Firm Capital Mix And Profitability Based Performance Of Listed Manufacturing Firms In Nigeria: A Panel Data Approach

Nangih, Efeeloo (Ph.D)

Department of Accountancy, Kenule Beeson Sarowiwa Polytechnic, Bori

Effe-Nnamdi, Ann C.,

Department of Finance and Banking, Abia State University, Uturu

Atuonwu, Obiageri Eunice

Federal Polytechnic, Nekede Owerri

Turakpe, Morrison J. (Ph.D)

Department of Banking and Finance, Kensarowiwa Polytechnic, Bori

Keywords: Capital mix, Profitability, Return on Assets, Firm Size


Abstract

This study investigated the effect of firm capital mix on profitability of listed manufacturing firms in Nigeria.

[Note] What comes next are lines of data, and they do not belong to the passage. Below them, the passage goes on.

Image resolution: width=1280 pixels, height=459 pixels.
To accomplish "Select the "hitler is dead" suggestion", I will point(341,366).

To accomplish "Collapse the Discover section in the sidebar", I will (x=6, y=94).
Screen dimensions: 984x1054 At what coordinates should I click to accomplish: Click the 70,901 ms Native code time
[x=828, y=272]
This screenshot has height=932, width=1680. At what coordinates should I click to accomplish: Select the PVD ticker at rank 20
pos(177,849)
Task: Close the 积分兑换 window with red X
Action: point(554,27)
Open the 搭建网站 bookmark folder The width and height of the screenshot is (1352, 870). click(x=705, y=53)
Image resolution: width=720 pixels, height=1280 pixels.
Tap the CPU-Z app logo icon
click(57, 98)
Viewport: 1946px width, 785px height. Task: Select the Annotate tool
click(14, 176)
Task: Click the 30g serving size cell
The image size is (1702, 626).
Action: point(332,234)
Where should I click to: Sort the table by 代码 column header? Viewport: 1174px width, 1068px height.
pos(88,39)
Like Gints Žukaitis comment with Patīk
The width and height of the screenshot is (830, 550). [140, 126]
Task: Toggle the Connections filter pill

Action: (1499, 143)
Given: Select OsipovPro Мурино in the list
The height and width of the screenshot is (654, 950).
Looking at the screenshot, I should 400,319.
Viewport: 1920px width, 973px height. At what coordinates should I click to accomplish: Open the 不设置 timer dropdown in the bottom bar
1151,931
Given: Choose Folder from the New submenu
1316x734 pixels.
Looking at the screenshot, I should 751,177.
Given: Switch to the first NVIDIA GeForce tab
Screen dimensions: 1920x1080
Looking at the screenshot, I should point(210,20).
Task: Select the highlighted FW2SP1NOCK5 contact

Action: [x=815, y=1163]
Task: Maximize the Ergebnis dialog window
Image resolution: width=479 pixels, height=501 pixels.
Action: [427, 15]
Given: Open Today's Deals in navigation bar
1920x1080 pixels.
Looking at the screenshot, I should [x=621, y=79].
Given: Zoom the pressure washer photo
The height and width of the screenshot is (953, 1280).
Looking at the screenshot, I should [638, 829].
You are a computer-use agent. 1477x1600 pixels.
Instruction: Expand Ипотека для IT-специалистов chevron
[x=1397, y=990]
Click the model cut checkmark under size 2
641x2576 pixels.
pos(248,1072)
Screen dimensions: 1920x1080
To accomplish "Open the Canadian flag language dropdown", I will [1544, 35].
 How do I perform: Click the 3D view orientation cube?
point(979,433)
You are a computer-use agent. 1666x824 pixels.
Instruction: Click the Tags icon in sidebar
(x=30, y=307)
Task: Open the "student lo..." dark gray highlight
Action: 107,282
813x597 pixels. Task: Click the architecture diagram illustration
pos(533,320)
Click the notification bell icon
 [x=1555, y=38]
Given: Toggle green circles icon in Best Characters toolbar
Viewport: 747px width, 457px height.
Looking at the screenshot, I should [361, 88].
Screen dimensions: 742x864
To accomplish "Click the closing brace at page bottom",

The study was anchored on the pecking order theory. Data were sourced from annual financial reports of selected listed firms for the period of 2013 to 2021. Purposive sampling technique was employed to select 18 listed manufacturing firms; which formed the sample size for the study. The data were analyzed using descriptive, correlation and panel regression analysis techniques. The empirical results, showed that: total debt-to-asset ratio and short term debt assets had negative effects on return on assets. However, the result of total debt to total asset was insignificant while that of short term debt to asset was significant. Furthermore, while long term debt to assets and firm size have positive and significant relationship with return, total equity to total asset had positive but insignificant effect on return asset. Based on those findings, the study recommended that: management of manufacturing firms should opt more for long term debt rather than short term debt, but ensure that they do not over rely on debt capital as increasing levels of debt acquisition could manly affect certain performance. Also, it was recommended that they should seek for more cost effective operational strategies, in order to enhance their financial performance.